Scholarship in the Digital Age: Information, Infrastructure, and the Internet

Author: Christine L. Borgman
Publisher: Cambridge, MA: MIT Press, 2007
Review Published: December 2009

 REVIEW 1: Denise N. Rall

Christine L. Borgman has produced a carefully constructed book with nine succinct chapters, and a gratifyingly large set of references. These chapters are constructed logically around her major points, tied to appropriate references to information theory and current research projects, populated with examples from specific databases and web-based repositories as well as illustrations of scholarly pitfalls in pursuing information without appropriate guidelines or even ethical misconduct (usually from the sciences).

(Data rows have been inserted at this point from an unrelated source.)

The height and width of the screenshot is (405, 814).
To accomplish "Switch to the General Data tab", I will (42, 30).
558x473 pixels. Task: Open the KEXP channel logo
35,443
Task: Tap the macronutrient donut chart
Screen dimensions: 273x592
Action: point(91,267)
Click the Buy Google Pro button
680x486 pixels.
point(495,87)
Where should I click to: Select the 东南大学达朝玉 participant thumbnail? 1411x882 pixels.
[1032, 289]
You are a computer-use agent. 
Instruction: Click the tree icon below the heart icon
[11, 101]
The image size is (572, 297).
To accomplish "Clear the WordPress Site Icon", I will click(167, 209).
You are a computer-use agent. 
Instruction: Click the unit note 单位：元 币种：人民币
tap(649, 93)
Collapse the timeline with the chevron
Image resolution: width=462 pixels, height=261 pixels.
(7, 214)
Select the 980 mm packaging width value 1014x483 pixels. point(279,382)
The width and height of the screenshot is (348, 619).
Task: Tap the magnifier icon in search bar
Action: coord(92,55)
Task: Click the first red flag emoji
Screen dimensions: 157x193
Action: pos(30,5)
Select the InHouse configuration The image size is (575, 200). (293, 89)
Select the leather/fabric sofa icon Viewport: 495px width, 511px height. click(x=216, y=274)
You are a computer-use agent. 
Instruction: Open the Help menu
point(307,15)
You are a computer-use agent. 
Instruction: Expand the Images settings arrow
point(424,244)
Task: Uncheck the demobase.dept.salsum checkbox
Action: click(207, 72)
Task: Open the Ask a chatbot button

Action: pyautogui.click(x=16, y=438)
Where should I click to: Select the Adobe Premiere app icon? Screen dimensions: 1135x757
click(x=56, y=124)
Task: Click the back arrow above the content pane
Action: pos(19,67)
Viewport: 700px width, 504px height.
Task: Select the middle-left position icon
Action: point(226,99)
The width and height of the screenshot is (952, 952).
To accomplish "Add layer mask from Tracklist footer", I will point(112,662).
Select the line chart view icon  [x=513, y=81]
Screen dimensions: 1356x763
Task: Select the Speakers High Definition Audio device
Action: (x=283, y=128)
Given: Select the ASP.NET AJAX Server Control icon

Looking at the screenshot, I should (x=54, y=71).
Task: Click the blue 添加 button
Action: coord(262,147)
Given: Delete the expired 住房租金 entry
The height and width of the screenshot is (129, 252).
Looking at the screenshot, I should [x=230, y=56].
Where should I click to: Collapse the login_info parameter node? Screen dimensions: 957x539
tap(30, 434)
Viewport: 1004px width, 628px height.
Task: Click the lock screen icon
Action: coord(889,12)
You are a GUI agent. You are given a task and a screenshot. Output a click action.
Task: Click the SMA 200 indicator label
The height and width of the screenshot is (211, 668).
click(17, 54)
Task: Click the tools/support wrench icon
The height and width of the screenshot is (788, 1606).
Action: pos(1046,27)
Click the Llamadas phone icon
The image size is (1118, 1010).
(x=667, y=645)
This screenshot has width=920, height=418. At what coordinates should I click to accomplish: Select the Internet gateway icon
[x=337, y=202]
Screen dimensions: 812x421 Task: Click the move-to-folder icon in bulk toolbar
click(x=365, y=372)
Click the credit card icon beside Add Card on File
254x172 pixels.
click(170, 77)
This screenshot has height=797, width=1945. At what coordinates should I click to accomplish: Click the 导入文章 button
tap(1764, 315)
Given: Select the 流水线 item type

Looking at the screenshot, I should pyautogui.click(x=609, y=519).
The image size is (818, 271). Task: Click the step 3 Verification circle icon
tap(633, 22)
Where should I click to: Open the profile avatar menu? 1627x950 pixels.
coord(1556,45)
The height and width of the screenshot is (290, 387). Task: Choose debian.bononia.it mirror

Borgman's first chapter, "Scholarship at the crossroads," deals with the familiar issues of the data deluge, and the problems of scale, trust and reciprocity, and preservation. In brief, as she mentions throughout, data users and content providers have two different agendas. This chapter lays out the conflicts between the various players, the academics, libraries, publishers, content providers, database services, information managers, governments, policy makers, and the problematic nature of technology itself. The data deluge is a tsunami that threatens to swamp us all, and the issues involved are many: peer review, speed of dissemination, who pays, retrieval mechanisms and the ease of access, as well as issues of cost and preservation (9). Our current academic research practices could be defined as evolutionary, revolutionary, or in crisis mode. How these conflicts evolve or are resolved (even partially) will determine the shape of e-Research infrastructures to come.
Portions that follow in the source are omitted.